**Given data:**
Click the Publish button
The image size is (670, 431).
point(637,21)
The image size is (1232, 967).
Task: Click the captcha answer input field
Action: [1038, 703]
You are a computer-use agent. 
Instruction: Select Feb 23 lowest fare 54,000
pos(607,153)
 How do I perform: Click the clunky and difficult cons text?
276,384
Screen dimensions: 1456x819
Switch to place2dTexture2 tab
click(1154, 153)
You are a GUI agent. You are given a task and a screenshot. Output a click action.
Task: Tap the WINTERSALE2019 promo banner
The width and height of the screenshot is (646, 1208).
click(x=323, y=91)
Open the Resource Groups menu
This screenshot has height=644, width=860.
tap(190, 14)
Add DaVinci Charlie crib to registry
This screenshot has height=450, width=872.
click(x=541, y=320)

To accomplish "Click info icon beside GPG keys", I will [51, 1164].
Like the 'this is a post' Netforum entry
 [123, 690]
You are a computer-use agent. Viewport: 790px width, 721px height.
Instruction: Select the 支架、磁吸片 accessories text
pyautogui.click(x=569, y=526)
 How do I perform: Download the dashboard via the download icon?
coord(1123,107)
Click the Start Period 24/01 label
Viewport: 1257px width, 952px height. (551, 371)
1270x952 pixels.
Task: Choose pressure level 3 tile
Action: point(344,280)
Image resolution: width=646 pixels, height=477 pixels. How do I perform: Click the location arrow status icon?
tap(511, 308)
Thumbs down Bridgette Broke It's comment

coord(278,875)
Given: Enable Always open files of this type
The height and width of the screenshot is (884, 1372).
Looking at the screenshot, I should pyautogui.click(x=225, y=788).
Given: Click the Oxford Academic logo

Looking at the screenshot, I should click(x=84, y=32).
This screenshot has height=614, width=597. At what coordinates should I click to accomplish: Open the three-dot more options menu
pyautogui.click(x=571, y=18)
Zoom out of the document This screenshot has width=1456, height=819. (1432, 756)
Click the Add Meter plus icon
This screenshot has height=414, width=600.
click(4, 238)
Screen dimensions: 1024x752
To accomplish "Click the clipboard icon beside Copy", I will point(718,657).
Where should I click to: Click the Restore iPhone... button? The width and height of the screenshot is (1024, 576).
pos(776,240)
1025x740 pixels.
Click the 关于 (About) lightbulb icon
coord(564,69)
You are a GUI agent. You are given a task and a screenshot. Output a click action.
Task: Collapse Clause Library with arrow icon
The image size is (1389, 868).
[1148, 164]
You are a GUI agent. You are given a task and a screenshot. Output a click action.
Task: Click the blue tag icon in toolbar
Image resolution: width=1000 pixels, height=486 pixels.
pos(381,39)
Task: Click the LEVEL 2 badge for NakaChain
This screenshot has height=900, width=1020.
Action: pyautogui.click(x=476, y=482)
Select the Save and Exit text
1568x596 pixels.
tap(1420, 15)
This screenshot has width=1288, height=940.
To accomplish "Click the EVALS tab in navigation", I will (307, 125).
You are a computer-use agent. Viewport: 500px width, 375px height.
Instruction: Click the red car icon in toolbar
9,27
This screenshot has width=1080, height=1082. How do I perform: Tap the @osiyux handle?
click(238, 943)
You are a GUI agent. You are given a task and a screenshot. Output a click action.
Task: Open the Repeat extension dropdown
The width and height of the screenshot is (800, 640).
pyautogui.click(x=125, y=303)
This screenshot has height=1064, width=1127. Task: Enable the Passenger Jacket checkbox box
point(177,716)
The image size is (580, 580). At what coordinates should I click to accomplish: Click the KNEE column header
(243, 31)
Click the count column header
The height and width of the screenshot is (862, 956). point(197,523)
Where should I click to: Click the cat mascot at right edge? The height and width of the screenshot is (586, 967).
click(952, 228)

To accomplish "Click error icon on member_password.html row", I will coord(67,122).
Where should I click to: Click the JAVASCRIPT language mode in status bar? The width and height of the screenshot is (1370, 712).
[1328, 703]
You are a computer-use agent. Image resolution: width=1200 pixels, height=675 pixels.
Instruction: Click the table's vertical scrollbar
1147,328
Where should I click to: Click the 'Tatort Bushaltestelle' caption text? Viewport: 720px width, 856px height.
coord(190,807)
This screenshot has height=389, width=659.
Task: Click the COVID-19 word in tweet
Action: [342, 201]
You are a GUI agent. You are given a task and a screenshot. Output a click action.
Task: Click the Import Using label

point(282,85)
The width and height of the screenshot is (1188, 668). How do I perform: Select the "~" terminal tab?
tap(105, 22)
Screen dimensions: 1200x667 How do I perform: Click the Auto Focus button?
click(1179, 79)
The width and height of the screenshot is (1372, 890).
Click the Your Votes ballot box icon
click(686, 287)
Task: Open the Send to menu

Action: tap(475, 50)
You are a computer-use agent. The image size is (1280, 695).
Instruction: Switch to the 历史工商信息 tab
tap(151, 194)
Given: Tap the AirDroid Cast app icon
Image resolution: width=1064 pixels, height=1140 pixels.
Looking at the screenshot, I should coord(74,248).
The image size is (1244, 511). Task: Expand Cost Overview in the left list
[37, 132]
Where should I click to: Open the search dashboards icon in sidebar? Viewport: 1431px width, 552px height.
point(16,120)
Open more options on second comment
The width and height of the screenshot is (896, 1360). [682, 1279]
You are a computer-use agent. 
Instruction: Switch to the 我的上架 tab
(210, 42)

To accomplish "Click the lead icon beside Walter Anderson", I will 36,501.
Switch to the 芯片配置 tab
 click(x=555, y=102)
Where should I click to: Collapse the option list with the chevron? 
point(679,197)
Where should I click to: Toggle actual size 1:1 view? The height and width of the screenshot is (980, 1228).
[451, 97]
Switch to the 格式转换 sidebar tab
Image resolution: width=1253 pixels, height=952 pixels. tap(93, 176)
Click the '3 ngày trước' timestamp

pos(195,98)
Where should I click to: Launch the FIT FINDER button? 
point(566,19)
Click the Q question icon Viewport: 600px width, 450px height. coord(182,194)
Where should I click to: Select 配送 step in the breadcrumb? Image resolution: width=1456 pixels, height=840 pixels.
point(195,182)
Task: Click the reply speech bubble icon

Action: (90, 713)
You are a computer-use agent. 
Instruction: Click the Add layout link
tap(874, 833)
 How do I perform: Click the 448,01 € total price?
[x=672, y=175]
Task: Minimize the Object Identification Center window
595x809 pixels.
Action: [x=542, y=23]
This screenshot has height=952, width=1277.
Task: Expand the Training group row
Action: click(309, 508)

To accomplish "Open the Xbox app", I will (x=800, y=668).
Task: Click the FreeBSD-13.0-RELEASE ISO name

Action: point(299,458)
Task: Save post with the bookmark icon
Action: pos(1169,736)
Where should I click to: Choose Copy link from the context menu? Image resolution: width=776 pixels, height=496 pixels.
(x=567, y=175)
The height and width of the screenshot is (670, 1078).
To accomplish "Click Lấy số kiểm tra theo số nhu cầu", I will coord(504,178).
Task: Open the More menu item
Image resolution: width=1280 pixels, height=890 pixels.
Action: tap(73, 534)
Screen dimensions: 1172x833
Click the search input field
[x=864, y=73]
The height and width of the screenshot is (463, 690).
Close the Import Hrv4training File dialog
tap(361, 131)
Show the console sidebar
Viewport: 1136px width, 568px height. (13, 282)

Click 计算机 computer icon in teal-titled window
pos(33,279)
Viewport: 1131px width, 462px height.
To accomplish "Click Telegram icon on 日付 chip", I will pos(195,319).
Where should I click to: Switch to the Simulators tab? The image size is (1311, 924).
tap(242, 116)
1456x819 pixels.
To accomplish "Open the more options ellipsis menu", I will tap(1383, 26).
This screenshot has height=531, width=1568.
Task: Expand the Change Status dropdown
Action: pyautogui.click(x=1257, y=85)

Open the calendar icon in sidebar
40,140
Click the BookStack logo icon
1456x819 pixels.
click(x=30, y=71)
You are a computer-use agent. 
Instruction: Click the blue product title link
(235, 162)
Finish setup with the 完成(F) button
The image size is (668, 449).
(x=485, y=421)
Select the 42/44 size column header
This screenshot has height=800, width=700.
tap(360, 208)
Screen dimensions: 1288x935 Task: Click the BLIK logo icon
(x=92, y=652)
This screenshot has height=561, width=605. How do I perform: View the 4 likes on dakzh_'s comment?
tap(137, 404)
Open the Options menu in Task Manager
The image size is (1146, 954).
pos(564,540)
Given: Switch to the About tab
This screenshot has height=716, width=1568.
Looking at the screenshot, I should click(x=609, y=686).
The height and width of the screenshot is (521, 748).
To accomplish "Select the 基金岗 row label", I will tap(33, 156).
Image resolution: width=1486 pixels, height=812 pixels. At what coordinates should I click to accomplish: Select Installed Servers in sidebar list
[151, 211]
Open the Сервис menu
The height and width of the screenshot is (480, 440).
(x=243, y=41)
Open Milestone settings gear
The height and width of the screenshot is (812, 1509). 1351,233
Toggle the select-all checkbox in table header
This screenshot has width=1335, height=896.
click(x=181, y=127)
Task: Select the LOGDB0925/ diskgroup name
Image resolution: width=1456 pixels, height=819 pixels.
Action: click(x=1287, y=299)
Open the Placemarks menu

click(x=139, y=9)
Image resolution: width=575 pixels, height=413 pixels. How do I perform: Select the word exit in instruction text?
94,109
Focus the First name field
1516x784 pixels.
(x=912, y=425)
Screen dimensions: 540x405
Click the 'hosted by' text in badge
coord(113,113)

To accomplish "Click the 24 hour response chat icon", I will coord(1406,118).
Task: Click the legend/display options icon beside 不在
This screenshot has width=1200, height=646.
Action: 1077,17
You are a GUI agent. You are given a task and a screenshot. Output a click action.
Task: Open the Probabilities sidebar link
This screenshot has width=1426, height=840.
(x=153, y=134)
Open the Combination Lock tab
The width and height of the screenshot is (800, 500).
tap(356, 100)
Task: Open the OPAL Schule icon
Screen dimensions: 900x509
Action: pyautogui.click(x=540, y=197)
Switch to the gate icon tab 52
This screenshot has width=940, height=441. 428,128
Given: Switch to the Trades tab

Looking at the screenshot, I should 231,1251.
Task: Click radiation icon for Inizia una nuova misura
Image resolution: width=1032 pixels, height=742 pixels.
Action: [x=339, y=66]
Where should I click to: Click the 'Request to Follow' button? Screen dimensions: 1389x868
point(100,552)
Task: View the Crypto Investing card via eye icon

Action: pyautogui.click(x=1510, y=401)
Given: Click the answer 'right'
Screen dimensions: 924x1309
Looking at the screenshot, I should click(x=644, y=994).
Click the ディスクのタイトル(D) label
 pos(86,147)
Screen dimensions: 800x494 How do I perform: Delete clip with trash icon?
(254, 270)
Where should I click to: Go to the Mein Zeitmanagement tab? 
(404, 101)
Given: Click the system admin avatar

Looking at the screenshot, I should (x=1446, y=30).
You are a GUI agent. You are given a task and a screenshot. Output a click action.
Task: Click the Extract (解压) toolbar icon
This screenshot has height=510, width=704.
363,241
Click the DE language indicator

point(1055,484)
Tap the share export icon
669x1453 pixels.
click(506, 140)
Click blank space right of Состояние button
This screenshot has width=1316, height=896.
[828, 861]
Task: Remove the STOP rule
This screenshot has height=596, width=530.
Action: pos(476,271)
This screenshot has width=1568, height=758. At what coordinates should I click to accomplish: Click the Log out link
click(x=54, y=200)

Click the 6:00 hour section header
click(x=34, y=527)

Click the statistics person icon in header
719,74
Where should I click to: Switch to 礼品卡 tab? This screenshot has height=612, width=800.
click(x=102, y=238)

**Description of the task:** Starting with the first line of the listing and going on through the line with "pos(776,240)", write those lines out again with "Instruction" swapped for "Goal" and nothing else changed.

**Exercise answer:**
Click the Publish button
The image size is (670, 431).
point(637,21)
The image size is (1232, 967).
Task: Click the captcha answer input field
Action: [1038, 703]
You are a computer-use agent. 
Goal: Select Feb 23 lowest fare 54,000
pos(607,153)
 How do I perform: Click the clunky and difficult cons text?
276,384
Screen dimensions: 1456x819
Switch to place2dTexture2 tab
click(1154, 153)
You are a GUI agent. You are given a task and a screenshot. Output a click action.
Task: Tap the WINTERSALE2019 promo banner
The width and height of the screenshot is (646, 1208).
click(x=323, y=91)
Open the Resource Groups menu
This screenshot has height=644, width=860.
tap(190, 14)
Add DaVinci Charlie crib to registry
This screenshot has height=450, width=872.
click(x=541, y=320)

To accomplish "Click info icon beside GPG keys", I will [51, 1164].
Like the 'this is a post' Netforum entry
 [123, 690]
You are a computer-use agent. Viewport: 790px width, 721px height.
Goal: Select the 支架、磁吸片 accessories text
pyautogui.click(x=569, y=526)
 How do I perform: Download the dashboard via the download icon?
coord(1123,107)
Click the Start Period 24/01 label
Viewport: 1257px width, 952px height. (551, 371)
1270x952 pixels.
Task: Choose pressure level 3 tile
Action: point(344,280)
Image resolution: width=646 pixels, height=477 pixels. How do I perform: Click the location arrow status icon?
tap(511, 308)
Thumbs down Bridgette Broke It's comment

coord(278,875)
Given: Enable Always open files of this type
The height and width of the screenshot is (884, 1372).
Looking at the screenshot, I should pyautogui.click(x=225, y=788).
Given: Click the Oxford Academic logo

Looking at the screenshot, I should click(x=84, y=32).
This screenshot has height=614, width=597. At what coordinates should I click to accomplish: Open the three-dot more options menu
pyautogui.click(x=571, y=18)
Zoom out of the document This screenshot has width=1456, height=819. (1432, 756)
Click the Add Meter plus icon
This screenshot has height=414, width=600.
click(4, 238)
Screen dimensions: 1024x752
To accomplish "Click the clipboard icon beside Copy", I will point(718,657).
Where should I click to: Click the Restore iPhone... button? The width and height of the screenshot is (1024, 576).
pos(776,240)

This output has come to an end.